[Stored records]
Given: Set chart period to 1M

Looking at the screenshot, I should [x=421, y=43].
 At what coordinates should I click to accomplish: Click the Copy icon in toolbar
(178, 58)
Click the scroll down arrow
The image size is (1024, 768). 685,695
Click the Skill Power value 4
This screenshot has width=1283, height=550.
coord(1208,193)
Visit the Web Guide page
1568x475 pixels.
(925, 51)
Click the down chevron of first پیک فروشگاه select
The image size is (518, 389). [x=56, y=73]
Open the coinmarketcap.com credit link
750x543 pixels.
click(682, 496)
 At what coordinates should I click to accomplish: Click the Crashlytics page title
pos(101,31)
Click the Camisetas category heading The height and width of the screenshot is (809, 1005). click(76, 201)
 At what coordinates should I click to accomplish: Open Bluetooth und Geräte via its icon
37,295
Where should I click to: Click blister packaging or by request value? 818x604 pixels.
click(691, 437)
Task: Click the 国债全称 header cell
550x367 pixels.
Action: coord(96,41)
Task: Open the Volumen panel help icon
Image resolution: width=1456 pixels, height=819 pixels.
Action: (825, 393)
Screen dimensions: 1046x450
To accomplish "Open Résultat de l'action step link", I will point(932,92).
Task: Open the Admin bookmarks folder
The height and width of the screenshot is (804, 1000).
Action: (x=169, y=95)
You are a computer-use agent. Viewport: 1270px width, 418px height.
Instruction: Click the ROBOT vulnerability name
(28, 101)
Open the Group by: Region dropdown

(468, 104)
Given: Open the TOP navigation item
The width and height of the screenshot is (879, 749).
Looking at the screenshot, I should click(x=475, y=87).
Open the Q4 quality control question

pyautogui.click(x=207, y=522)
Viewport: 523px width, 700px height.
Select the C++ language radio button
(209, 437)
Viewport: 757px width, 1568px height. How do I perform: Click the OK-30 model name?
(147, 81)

__Exercise directions__: Reproduce every entry, word for word.

__Solution__:
Given: Set chart period to 1M

Looking at the screenshot, I should [x=421, y=43].
 At what coordinates should I click to accomplish: Click the Copy icon in toolbar
(178, 58)
Click the scroll down arrow
The image size is (1024, 768). 685,695
Click the Skill Power value 4
This screenshot has width=1283, height=550.
coord(1208,193)
Visit the Web Guide page
1568x475 pixels.
(925, 51)
Click the down chevron of first پیک فروشگاه select
The image size is (518, 389). [x=56, y=73]
Open the coinmarketcap.com credit link
750x543 pixels.
click(682, 496)
 At what coordinates should I click to accomplish: Click the Crashlytics page title
pos(101,31)
Click the Camisetas category heading The height and width of the screenshot is (809, 1005). click(76, 201)
 At what coordinates should I click to accomplish: Open Bluetooth und Geräte via its icon
37,295
Where should I click to: Click blister packaging or by request value? 818x604 pixels.
click(691, 437)
Task: Click the 国债全称 header cell
550x367 pixels.
Action: coord(96,41)
Task: Open the Volumen panel help icon
Image resolution: width=1456 pixels, height=819 pixels.
Action: (825, 393)
Screen dimensions: 1046x450
To accomplish "Open Résultat de l'action step link", I will point(932,92).
Task: Open the Admin bookmarks folder
The height and width of the screenshot is (804, 1000).
Action: (x=169, y=95)
You are a computer-use agent. Viewport: 1270px width, 418px height.
Instruction: Click the ROBOT vulnerability name
(28, 101)
Open the Group by: Region dropdown

(468, 104)
Given: Open the TOP navigation item
The width and height of the screenshot is (879, 749).
Looking at the screenshot, I should click(x=475, y=87).
Open the Q4 quality control question

pyautogui.click(x=207, y=522)
Viewport: 523px width, 700px height.
Select the C++ language radio button
(209, 437)
Viewport: 757px width, 1568px height. How do I perform: Click the OK-30 model name?
(147, 81)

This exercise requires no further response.